*** EXCERPTED TEXT ***
Technically that's correct, yes, but the reality is that it's very, very difficult to win an appeal on this basis. And there is nothing in what the OP has said so far that would indicate that she has a strong case along these lines.

I don't want to be discouraging to the OP at all, but there is no point in pinning too much hope to the appeals process, because realistically, the chances are very slim.

Blissx · 02/03/2019 12:28

I totally dismissed it. It’s a small school and has classes of 16.

If it makes you feel better, there are parents who would bite your hand off to get a place in a school like that!

Also, and I cannot stress this enough, don’t just go on hearsay on the suitability of a school.

You yourself admit you haven’t visited it and your DS likes the look of it online. Every year, parents are pleasently surprised by the school they have been allocated, once they get to know it better!

Reputations of schools are hard to change, even once a school has improved and vice versa. So many outstanding schools haven’t been physically inspected in up to 10 years, for example!

Hope it all works out for you and your DS, OP

Adizzy · 02/03/2019 12:29

blue25 I see what you mean and after all they ask you to put your Preferred school, but it's not always the case.

As others said if I didn't put it down I may have been allocated it anyway as it's the closest or a school further away that's worse.

OP posts:
Mmmmbrekkie · 02/03/2019 12:30

There’s another thread here.
Exactly same situation but from perspective of aunt really angry with her sister on her nephew’s behalf

Comefromaway · 02/03/2019 12:33

None of this explains why my dd didn't get any of her choices at all. We put 4 schools all of which she was happy to go too and she didn't get any of them.

unless a mistake was made then that means that all four of those schools had more applicants than there were places and the children who got places were higher up on the admissions criteria than yours was.

In a few weeks once places have been accepted the local authority will publish a lost showing the number of children admitted in each admissions category and the last distance admitted in each criteria (as distance is usually used as a tie breaker)
*** STUDY MATERIAL ***
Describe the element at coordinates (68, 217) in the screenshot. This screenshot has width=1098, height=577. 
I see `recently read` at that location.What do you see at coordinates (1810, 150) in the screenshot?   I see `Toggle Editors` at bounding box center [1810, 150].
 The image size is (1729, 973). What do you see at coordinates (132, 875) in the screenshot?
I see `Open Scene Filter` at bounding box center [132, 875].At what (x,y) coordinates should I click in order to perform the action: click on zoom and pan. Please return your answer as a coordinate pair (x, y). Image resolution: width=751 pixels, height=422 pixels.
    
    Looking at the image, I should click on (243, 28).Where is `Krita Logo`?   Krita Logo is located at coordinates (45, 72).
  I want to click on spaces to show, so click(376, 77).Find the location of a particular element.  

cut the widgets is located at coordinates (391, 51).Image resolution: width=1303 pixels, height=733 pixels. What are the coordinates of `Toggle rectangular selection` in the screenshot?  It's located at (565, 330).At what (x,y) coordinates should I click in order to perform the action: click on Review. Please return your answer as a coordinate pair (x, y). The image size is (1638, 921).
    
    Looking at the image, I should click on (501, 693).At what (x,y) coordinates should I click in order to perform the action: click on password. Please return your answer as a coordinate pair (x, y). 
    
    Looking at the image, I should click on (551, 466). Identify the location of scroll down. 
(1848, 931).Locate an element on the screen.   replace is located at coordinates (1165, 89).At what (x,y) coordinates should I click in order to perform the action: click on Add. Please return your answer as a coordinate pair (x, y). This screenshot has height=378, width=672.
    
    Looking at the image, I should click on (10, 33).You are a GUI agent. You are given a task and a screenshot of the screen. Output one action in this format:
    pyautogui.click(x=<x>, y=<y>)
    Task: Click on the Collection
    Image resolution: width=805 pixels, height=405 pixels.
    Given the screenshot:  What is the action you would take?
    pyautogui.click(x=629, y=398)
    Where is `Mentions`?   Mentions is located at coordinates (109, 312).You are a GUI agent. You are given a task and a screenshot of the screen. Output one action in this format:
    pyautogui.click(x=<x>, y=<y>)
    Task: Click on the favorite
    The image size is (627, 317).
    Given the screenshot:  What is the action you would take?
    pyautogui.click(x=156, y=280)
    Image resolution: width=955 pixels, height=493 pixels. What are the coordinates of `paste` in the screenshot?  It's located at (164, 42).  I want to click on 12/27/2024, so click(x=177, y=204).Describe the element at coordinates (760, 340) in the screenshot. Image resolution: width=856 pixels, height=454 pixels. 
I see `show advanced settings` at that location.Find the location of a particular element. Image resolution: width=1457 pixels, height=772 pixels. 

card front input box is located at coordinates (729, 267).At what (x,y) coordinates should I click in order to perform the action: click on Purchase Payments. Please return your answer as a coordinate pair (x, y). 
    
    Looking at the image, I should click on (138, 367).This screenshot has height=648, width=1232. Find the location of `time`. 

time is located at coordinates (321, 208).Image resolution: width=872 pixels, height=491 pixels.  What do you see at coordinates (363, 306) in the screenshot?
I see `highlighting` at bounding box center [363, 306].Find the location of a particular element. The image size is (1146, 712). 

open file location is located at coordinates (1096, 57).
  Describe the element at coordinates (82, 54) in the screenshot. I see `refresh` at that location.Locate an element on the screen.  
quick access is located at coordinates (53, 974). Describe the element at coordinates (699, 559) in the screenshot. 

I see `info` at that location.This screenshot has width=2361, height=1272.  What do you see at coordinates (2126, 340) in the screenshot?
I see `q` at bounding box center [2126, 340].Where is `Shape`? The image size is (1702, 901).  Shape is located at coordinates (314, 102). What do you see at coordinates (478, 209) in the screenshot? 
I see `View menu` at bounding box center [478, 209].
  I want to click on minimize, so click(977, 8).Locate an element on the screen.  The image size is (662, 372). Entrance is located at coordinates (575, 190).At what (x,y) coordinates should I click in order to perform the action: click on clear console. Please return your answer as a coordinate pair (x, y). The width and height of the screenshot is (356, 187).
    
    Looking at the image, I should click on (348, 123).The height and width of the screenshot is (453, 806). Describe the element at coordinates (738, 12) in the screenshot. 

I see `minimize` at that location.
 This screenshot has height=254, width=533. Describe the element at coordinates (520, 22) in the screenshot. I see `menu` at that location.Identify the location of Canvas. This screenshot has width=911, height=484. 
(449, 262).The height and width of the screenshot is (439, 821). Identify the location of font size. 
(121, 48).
***
• REQUIRED WORK: Extend the forum discussion about school place allocations and admission appeals, picking up right after its last sentence. The items have no role in this exercise.

• REPLY:
Lougle · 02/03/2019 12:33

@Ratatouille76 your DD must have been further away than the furthest admitted applicant at each of the 4 schools. Did you put your nearest school as one of your 4 choices?

AlexaShutUp · 02/03/2019 12:34

If it makes you feel any better, OP, dd's friend's parents decided not to put a third choice on the form, because they only wanted one of two schools and they were concerned that putting a third option would damage their chances of getting into one of the first two.

It didn't help them at all. They didn't get into either of the first two anyway, and spent a very anxious period when their dc had no school at all, and they didn't know where she would end up.

In the end, she was allocated a place at the school which they had chosen not to put third on the form. It didn't have a good reputation at all, and they were really concerned. As things have turned out, though, the dc is now a few years in and she seems to be doing really well!

Adizzy · 02/03/2019 12:38

Lougle I'm thinking the same for the case of *
Ratatouille.*

It seems to be based on distance which is what has been applied to my case.

OP posts:
Adizzy · 02/03/2019 12:43

AlexaShutUp
Im hoping this is the case with school offered.
DC primary school was failing when offered to me and I appealed for another school. Didn't win and ended up there.
It is now a good school new headteacher turned it around.

OP posts:
Adizzy · 02/03/2019 12:54

Also can someone tell me what they mean by measuring distance from a school "by the crow flies"

???

OP posts:
LIZS · 02/03/2019 12:56

Straight distance between two points on a map ie. Not necessarily along roads or footpaths.

shatteredandstressed · 02/03/2019 13:01

It just means the most direct route looking at the distance from the sky rather than road route IYSWIM.
To answer another question- you can absolutely ring up schools (or the LEA in some incidences) that you haven't listed in your original 3 preferences and ask to go on their waiting lists. Not just your 2 top choices.
Do you have grounds for appeal?
Is there anything medical or something that the top 2 choices provide that your child needs and the offered school doesn't?
I've read nationally 29% of appeals are successful.